Dissolving a Maine Corporation by the Board of Directors
As discussed above, the first step of dissolving a corporation is by holding a meeting and informing all board members of the plan to dissolve the company.
For those corporations in the state of Maine that have initiated business and have already issued shares, they need to file for the Articles of Dissolution (Form MBCA-II) from the Maine Secretary of State. This form should be accompanied by the Cover Letter of the Filer Contact.
When filling up these forms, you will need to put in some information for the Articles of Dissolution. This includes the following:
- the name of your corporation
- the names, addresses, and the positions held by the corporate officers
- the date of the authorization of the dissolution
- the addresses and names of the corporate directors
- the date to which the dissolution was filed
- the date to which the dissolution will be effective
- the signature of the representative authorized by the company.

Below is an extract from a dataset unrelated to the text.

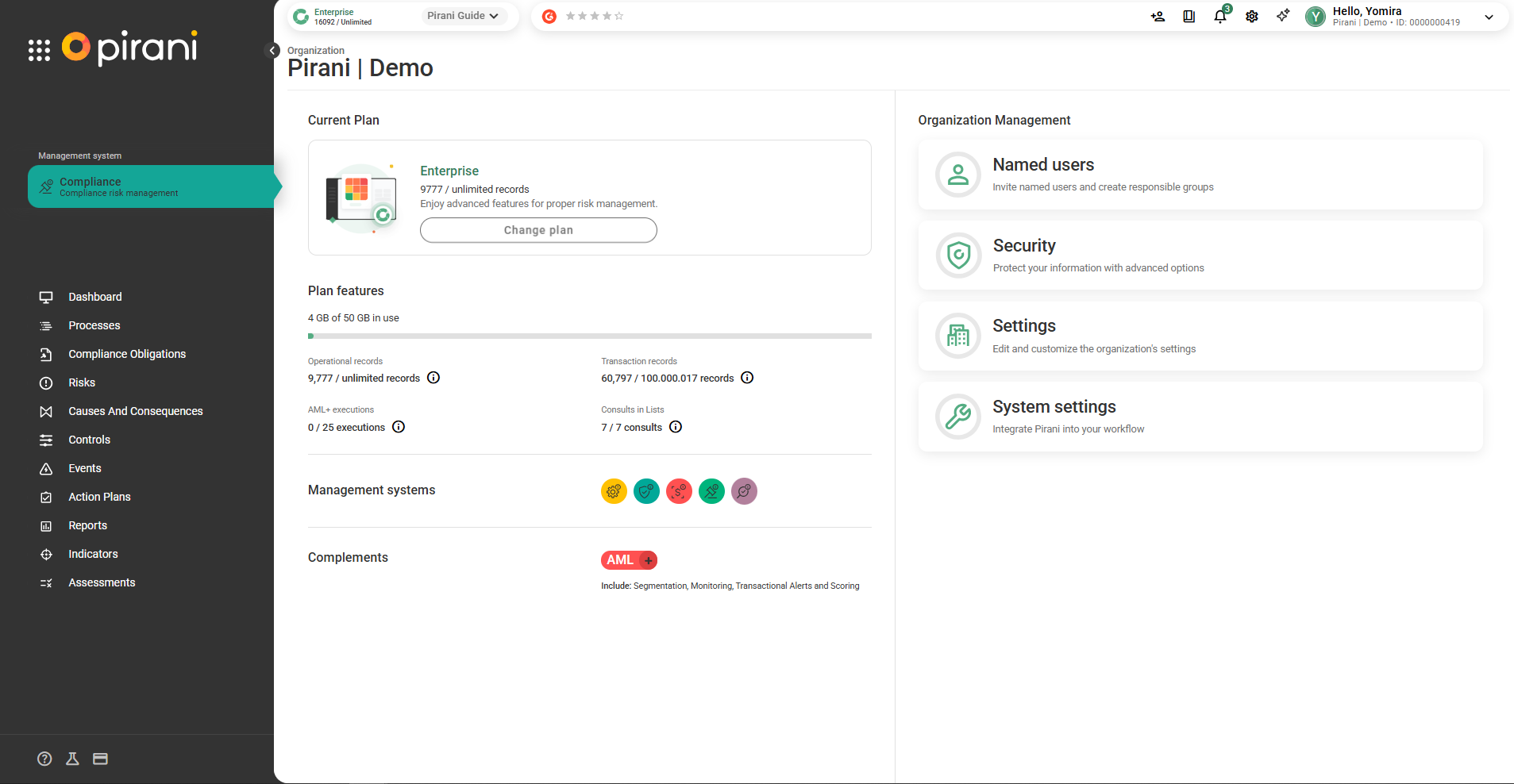The width and height of the screenshot is (1514, 784).
Task: Click the yellow management system icon
Action: [614, 491]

The cover letter of the Filer will have the following information:
- the Name of the person
- the filling the person is making (Articles of Dissolution)
- Any special request on how the file should be handled
- Contact details of the person that is filing the documents
- Mailing details of the person filing the documents
If you file for the Articles of Dissolution in the state of Maine, you’ll have to write a check of 75 dollars that is payable to the Maine Secretary of State as the filing fee. You’ll then mail the forms and the 75 dollars check to the address:
Corporate Examining Section
Secretary of State
101 State House Station
Augusta, ME 04333-0101
It should take the Maine Secretary of State 5 to 10 business days to process the dissolution of your business after your documents have been received.
Dissolving a Maine Corporation by the Incorporators
There are instances wherein a corporation is dissolved before issuing the shares or before any business transaction has ensued. In these cases, it is the incorporator’s responsibility to spearhead the initiative of dissolving the corporation.
For all those corporations in the State of Maine that have not yet issued shares or had any business transaction, you need to file for and fill the MBCA-III and the cover letter of the filer as explained above. The submission is the same as explained above.
Dissolving a Corporation in Maine: Other Things You Should Know
You can cancel your dissolution within 120 days from the date of filing. You can do this by filing for the articles of revocation of Dissolution, otherwise known as the Application for Reinstatement Following Administrative Dissolution with the Maine Secretary of State.
If 120 days have passed, you will find it more difficult to revoke your dissolution as a dissolved business can only be revived within a particular time and for a particular purpose. In these cases, you’ll have to apply for a Certificate of Revival with the Maine Secretary of State. To make things more straightforward in the long run, it’s best to verify everything before filing your dissolution.
There are some instances wherein the Maine state will be the one to initiate dissolution. This is known as administrative dissolution or involuntary dissolution.
This can happen if a corporation or a company refuses or fails to submit its annual reports by the deadline, which is usually 3years in the State of Maine. If you are subjected to involuntary dissolution, you have the option to reinstate your business by submitting the annual reports you failed to submit and then contact the Maine Secretary of State for reinstatement. You’ll also need to pay a sum of 600 dollars as a penalty.
Whether you plan on dissolving your corporation, which has already issued shares and has started making business transactions, or a corporation that hasn’t commenced business yet, the process remains the same in the state of Maine.
The only significant difference is in the form that you need to file. Hopefully, this article has been a great help to you in dissolving your corporation in the State of Maine.